Interleukin-6 (IL-6) is upregulated in response to infectious and inflammatory triggers and independently predicts all-cause mortality in acute heart failure (AHF). However, the association of IL-6 with cardiovascular outcomes and its interplay with C-reactive protein and infection, a major precipitating factor in AHF, remains poorly understood. The association between IL-6 and clinical outcomes (180days) in AHF was evaluated using a cohort of 164 patients from the EDIFICA registry. Median IL-6 levels at admission were 17.4pg/mL. Patients in the higher admission IL-6 tertile presented with lower blood pressure and more congestion, were diagnosed more frequently with infection, and had a longer hospital stay. Higher IL-6 levels were associated with increased risk of HF rehospitalization (hazard ratio per log₂ 3.69, 95% confidence interval (CI) 1.26-10.8, p=.017) and the composite of HF rehospitalization or cardiovascular death (hazard ratio per log₂ 3.50; 95% CI 1.28-9.57; p=.014), independently of major AHF prognosticators, including B-type natriuretic peptide and renal function.
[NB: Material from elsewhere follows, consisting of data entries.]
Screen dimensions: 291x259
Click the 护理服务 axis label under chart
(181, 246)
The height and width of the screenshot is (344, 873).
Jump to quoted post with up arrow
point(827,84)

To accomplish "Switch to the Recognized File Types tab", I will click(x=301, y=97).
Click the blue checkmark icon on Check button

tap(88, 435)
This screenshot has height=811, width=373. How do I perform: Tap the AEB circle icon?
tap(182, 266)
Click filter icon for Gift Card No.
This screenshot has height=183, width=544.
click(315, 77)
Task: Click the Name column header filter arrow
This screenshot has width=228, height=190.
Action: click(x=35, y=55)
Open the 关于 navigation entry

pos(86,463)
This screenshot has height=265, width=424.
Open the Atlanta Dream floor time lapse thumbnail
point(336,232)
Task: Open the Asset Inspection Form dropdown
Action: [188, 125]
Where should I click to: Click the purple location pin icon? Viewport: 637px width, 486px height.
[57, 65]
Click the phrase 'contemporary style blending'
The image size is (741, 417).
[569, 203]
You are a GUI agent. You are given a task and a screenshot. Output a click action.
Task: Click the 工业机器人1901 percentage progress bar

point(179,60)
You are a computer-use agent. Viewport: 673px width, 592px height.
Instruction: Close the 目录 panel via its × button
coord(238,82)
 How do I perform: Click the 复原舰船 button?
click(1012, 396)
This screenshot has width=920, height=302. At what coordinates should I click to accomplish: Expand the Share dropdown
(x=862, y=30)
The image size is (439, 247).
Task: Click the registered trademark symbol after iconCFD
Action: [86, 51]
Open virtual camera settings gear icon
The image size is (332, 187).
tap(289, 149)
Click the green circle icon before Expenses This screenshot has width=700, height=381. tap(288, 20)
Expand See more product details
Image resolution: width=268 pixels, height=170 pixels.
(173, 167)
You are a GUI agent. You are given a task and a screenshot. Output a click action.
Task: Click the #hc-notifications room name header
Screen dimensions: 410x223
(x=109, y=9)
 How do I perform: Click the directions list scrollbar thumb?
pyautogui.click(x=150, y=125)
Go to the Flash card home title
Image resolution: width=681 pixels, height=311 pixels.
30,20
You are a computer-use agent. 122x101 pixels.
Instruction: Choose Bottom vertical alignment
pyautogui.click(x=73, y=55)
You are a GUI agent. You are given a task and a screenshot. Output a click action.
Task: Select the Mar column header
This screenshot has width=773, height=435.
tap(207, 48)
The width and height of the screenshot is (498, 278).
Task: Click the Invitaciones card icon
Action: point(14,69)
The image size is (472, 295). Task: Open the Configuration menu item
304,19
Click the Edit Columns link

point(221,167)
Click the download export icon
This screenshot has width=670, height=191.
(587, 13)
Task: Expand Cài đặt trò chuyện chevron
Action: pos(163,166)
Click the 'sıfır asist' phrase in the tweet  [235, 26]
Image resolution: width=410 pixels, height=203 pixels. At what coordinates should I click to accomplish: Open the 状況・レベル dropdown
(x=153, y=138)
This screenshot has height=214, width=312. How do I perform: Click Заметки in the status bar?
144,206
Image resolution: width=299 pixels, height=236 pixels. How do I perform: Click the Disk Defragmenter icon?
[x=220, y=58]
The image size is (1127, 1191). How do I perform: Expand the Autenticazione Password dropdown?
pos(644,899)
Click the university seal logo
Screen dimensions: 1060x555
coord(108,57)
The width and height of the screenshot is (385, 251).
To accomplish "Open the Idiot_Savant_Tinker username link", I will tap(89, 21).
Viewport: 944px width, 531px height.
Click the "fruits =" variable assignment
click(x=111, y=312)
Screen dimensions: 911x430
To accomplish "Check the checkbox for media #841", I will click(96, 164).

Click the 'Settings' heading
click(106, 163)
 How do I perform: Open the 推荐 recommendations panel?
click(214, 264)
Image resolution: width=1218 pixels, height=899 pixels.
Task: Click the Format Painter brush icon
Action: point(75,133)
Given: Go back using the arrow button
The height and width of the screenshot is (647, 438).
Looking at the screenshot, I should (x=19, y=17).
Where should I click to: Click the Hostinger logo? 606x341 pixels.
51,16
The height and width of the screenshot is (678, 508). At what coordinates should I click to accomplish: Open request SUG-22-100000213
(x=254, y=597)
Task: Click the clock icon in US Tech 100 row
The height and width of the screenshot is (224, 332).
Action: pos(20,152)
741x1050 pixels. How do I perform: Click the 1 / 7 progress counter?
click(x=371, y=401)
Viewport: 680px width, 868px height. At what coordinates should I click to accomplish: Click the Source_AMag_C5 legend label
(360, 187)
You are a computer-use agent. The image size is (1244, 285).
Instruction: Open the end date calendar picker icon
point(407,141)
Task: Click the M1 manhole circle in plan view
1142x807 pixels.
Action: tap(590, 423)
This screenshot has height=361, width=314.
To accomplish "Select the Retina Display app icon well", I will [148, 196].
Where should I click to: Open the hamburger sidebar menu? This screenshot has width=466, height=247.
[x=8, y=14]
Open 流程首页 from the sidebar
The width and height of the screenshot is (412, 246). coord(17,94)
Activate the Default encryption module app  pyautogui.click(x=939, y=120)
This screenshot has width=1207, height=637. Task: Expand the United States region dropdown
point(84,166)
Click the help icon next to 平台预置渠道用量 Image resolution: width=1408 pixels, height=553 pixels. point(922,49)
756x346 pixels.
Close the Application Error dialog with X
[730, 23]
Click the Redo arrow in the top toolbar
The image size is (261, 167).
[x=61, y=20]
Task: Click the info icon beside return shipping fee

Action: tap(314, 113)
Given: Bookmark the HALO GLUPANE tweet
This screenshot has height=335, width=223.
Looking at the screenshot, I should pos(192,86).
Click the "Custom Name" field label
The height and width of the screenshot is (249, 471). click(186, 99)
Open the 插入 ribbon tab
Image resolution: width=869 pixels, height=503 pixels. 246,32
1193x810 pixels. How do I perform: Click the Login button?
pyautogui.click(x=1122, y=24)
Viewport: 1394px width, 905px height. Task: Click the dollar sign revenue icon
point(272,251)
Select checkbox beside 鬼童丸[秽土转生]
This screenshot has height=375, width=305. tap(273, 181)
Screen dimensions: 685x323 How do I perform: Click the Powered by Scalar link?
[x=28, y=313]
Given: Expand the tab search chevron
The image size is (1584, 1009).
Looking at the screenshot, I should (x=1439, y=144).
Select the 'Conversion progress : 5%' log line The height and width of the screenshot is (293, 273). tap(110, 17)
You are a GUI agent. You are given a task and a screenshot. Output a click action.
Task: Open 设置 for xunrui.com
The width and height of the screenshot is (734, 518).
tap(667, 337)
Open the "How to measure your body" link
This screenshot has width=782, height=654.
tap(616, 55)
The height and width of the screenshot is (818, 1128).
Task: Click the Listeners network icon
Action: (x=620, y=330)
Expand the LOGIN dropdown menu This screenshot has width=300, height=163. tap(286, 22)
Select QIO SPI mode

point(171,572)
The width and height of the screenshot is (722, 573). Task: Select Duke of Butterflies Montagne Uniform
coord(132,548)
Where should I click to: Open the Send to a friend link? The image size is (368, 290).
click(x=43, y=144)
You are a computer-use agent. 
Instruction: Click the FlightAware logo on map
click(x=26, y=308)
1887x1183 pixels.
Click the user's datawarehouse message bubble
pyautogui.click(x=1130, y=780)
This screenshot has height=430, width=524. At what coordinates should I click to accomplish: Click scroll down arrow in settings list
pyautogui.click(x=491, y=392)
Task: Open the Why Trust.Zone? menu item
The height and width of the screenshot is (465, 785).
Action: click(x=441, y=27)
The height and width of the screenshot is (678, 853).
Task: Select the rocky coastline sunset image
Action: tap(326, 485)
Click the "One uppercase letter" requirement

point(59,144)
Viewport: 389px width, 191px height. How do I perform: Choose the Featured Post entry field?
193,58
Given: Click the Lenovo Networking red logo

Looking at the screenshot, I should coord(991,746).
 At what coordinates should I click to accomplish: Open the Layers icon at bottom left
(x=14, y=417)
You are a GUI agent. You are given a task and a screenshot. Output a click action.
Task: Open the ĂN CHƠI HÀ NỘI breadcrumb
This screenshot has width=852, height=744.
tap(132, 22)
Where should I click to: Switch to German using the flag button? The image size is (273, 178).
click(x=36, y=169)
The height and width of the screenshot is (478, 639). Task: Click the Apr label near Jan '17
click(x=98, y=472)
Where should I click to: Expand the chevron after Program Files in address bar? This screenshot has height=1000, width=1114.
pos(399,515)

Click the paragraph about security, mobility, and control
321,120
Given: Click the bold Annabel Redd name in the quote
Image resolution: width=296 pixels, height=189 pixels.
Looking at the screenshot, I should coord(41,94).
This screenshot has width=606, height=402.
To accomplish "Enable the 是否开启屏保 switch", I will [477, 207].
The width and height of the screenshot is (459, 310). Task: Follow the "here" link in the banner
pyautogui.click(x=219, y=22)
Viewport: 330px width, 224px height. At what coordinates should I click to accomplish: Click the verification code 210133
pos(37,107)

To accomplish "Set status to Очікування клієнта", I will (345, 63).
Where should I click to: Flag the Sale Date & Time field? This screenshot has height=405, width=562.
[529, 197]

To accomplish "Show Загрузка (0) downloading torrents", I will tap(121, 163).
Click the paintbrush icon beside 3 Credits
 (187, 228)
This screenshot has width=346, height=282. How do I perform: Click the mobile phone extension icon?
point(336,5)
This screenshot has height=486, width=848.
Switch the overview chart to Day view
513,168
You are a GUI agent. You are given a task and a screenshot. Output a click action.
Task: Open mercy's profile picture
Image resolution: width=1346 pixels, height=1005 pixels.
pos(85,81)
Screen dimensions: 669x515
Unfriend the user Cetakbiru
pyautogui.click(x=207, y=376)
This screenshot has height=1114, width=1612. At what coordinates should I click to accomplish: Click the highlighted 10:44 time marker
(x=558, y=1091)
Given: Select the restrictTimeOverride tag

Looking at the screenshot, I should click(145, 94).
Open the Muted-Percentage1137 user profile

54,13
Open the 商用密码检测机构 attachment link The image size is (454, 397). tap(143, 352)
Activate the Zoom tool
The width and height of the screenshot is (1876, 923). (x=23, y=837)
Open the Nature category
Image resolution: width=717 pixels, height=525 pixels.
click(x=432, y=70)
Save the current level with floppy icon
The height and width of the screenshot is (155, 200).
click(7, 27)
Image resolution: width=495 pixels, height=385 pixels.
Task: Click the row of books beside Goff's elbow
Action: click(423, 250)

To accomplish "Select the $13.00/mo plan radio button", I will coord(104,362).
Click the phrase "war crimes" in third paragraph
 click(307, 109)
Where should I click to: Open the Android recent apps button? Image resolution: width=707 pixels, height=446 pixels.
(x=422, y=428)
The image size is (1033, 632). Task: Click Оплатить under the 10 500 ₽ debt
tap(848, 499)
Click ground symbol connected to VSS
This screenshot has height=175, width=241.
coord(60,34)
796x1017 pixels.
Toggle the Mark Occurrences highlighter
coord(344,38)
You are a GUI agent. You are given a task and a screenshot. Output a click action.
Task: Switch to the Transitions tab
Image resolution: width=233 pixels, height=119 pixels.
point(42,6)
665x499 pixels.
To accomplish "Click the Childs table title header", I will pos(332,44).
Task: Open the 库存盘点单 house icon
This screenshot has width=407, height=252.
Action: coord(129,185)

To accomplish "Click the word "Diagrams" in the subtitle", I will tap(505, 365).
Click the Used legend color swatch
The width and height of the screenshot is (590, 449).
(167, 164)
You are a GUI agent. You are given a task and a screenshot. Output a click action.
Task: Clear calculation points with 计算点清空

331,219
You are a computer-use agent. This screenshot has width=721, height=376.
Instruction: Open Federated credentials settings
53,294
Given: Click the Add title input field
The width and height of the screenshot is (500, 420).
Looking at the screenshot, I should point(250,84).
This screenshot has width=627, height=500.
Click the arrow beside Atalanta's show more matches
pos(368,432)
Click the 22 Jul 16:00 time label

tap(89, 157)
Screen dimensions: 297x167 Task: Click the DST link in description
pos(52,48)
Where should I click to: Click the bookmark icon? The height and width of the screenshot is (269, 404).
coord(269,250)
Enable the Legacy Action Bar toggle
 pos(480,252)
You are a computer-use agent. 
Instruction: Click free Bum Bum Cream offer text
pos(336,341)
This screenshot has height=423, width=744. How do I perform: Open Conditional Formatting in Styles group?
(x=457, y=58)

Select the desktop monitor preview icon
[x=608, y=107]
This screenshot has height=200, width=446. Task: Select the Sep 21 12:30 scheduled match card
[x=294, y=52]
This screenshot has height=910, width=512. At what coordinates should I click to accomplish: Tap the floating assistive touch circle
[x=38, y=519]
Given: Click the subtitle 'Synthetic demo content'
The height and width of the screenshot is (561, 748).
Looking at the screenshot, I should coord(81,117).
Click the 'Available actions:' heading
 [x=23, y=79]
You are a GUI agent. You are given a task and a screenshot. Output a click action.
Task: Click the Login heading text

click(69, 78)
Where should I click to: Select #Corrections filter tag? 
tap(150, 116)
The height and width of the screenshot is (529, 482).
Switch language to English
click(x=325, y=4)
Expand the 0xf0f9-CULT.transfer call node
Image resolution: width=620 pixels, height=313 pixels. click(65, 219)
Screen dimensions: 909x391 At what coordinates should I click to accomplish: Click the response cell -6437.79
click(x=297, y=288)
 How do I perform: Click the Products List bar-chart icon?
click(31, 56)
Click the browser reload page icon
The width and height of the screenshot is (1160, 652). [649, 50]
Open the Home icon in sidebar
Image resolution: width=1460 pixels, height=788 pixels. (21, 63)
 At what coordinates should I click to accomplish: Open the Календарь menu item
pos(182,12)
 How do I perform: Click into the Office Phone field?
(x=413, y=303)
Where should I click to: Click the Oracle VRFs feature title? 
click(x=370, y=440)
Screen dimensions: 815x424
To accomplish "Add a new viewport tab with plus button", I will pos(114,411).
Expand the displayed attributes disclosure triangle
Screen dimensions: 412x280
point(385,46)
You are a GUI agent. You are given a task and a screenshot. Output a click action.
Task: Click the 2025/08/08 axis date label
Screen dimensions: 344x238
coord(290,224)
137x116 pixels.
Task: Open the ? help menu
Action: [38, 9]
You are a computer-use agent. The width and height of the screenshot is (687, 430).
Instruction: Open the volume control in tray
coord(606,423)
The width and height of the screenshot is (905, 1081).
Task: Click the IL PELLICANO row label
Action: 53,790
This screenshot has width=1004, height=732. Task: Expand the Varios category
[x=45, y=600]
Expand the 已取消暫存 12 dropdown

However, no independent associations were found for all-cause rehospitalization or mortality. Despite a moderate correlation of IL-6 with C-reactive protein (CRP) levels (R=.51), the latter were not associated with clinical outcomes in this population. IL-6 levels associate with higher rate of cardiovascular events in AHF, independently of classical prognosticators and evidence of infection, outperforming CRP as an inflammatory outcome biomarker.